> [Selected excerpt]
——————

Innocent, decent people sometimes die terrible deaths, by chance and also at the hands of the wicked and the stupid, and where they go afterward, if they go anywhere at all, is an unsolvable mystery. This reality has always been part of the human condition, but in America at least the people who encounter it do so individually. One reason the Sept. 11 attack harrowed the nation so deeply is that it forced us to experience this cruelty and loss collectively. Some cultures know how to do this as if it were second nature -- Russians and Sicilians come to mind, as of course do Jews -- but they are old societies and well acquainted with grief. It's part of the wonder of America that it refuses to accept as inevitable so many of the world's ancient evils, but in this case the matter's not open to negotiation; we can make life safer, but not entirely safe and to many of our most urgent questions we will get no answers.
Art is one of the ways people come to terms with this, so it's understandable that, when seeking an articulation of our trauma, we turned to artists. Shortly after the attacks, some of the nation's most respected novelists were hit up by publications (including this one) for written responses. At first it was surprising how often those writings seemed indistinguishable from the observations of everyone else. It shouldn't have been, though. Fiction, especially great fiction, is a long time in the gestation; it will probably take years for the shock of Sept. 11 to work its way through the imagination of an author and emerge as a book that finally does justice to how it felt and what it meant. (And then it will take some publisher a year to put the thing out.)

——————

> [Exercise set]
a) List every people the passage on Sept. 11 names as cultures that know how to experience grief collectively.
b) Reproduce the part of the passage on Sept. 11 that opens with the words containing "Art is one of" and closes with "the thing out.)".
c) Carry the passage on Sept. 11 forward from its final sentence.

——————

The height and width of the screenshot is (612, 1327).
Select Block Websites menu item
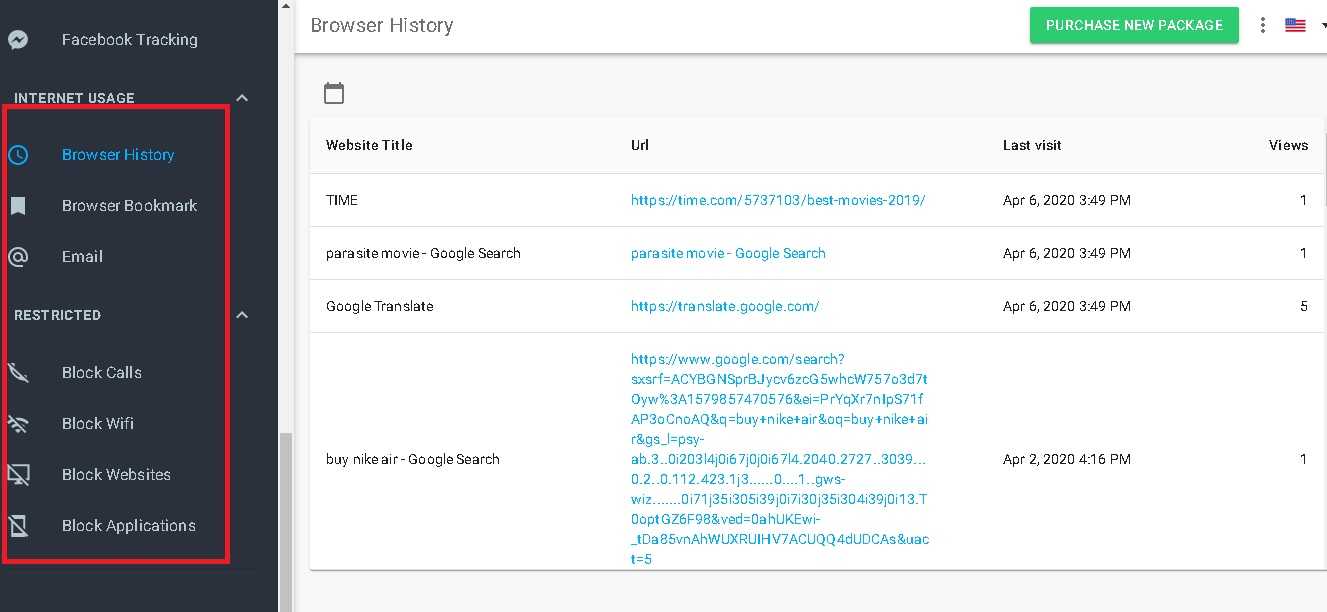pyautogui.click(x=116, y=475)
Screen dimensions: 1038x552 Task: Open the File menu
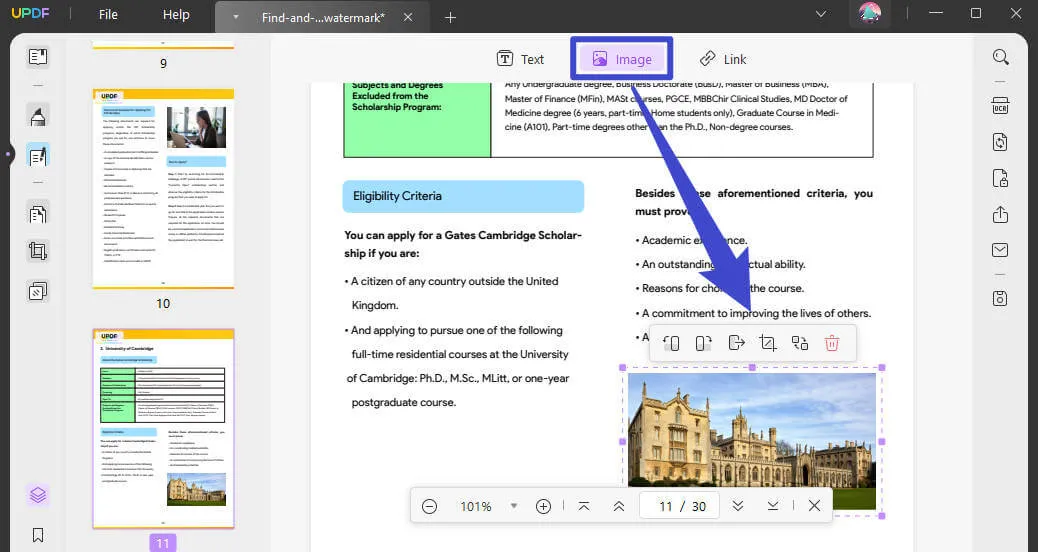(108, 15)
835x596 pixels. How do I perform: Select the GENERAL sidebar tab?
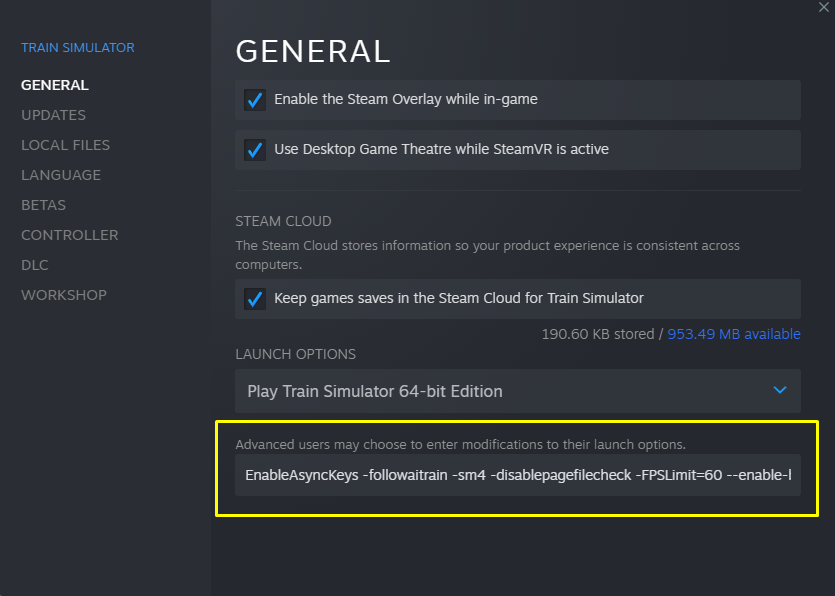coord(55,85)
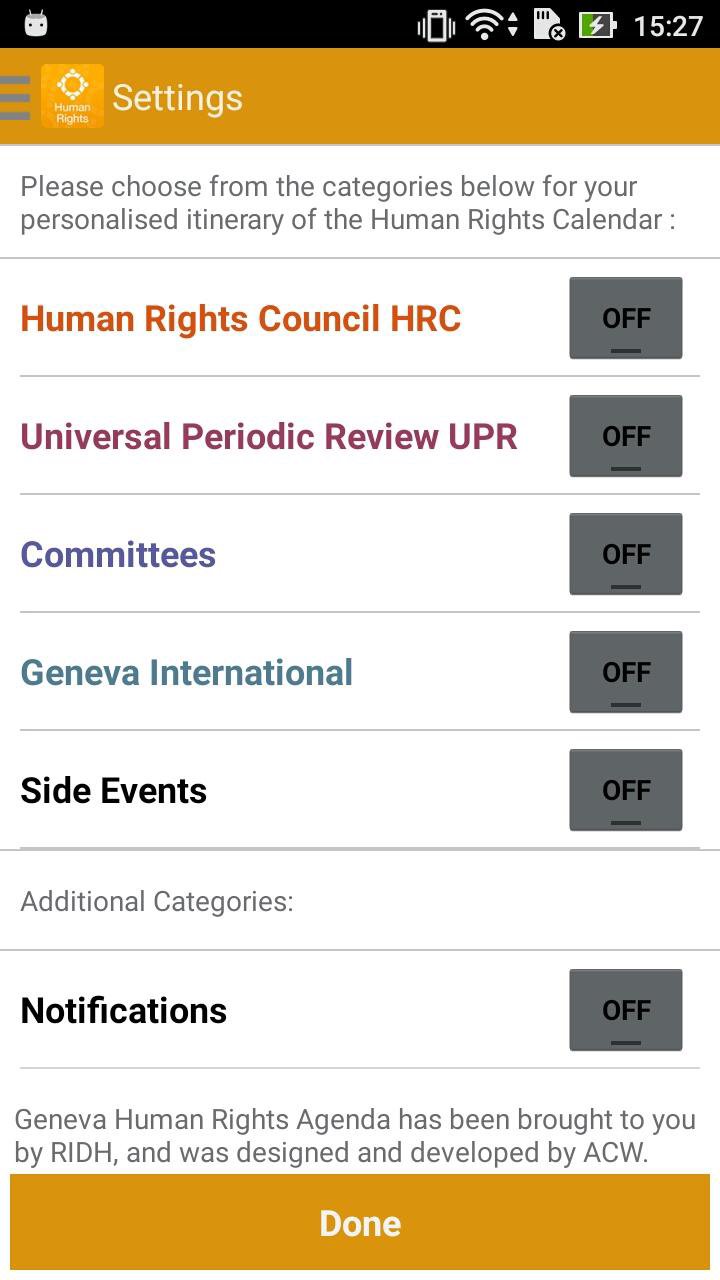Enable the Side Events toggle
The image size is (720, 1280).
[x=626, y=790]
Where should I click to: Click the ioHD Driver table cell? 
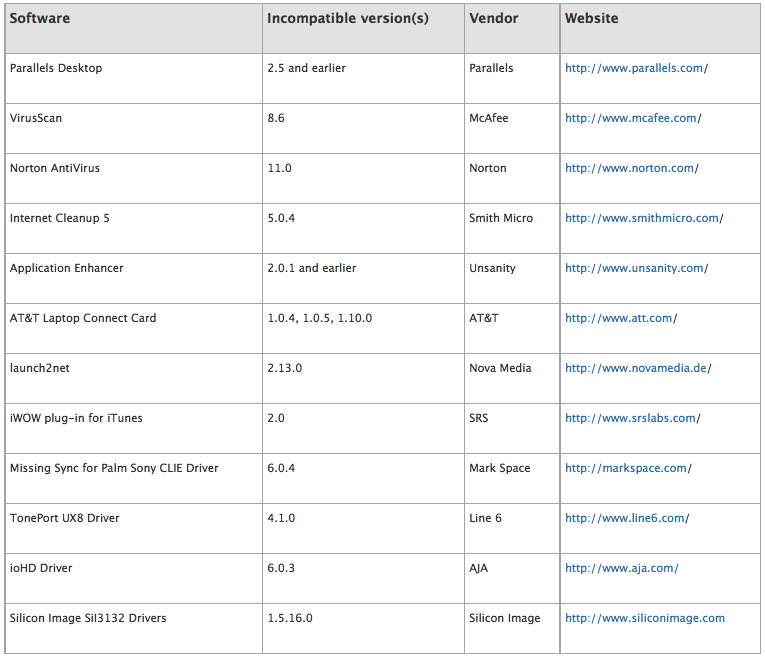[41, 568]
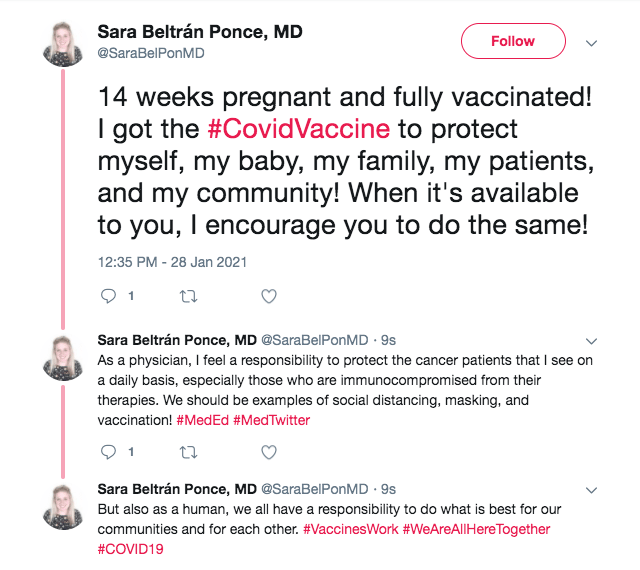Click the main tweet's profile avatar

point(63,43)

——————

> [The answers]
a) Russians, Sicilians, Jews

b)
Art is one of the ways people come to terms with this, so it's understandable that, when seeking an articulation of our trauma, we turned to artists. Shortly after the attacks, some of the nation's most respected novelists were hit up by publications (including this one) for written responses. At first it was surprising how often those writings seemed indistinguishable from the observations of everyone else. It shouldn't have been, though. Fiction, especially great fiction, is a long time in the gestation; it will probably take years for the shock of Sept. 11 to work its way through the imagination of an author and emerge as a book that finally does justice to how it felt and what it meant. (And then it will take some publisher a year to put the thing out.)

c)
In the meantime, though, during this uneasy intermediary period after the shock has worn off but before perspective gives us a clear view, we have some strangely appropriate offerings. These are books conceived, started and in some cases finished before Sept. 11, and yet they seem to speak directly to our loss.
One, Alice Sebold's "The Lovely Bones," is a first novel published in July that has gone on to sell nearly a million copies. (Warning, I'm going to discuss the plot and ending of this book and others, so grown-ups only from here on.) It describes the aftermath of the rape and murder of a 14-year-old girl named Susie Salmon, as told by the victim herself, from her vantage in heaven. The parallels between the novel's premise and the disappearances of several young girls this summer is the most obviously prescient thing about it, but more than one commentator (especially in the U.K., where "The Lovely Bones" has been less warmly received than it has been in the states) has observed that the book's success feels like it has something to do with Sept. 11 as well.
The response to "The Lovely Bones" has been like a big, collective sigh of "That's just what we needed." A book can take on a peculiar life of its own once it's let loose on the world and finds its way into the hands of a wide assortment of readers. This book in particular walks a razor-thin line between schmaltz and honesty, and as Katharine Viner noted in the British newspaper the Guardian, some critics praise its "unsentimentality" while others dismiss it as "candy floss" -- that's Brit for cotton candy -- and "very, very sugary." The more popular it becomes, the more those annoying people who pride themselves on bucking every trend feel obliged to rip into it.
For me, Sebold manages to strike a balance that works, though I do think the book goes awry at the end. In the middle, there's the convincing estrangement and separation of her parents that, at the book's conclusion, seems to be on the way to a much less convincing reconciliation. Even worse, Sebold stoops to Hollywood-style corn when she allows Susie's spirit to take over the body of another girl so that she can consummate her first and only romance.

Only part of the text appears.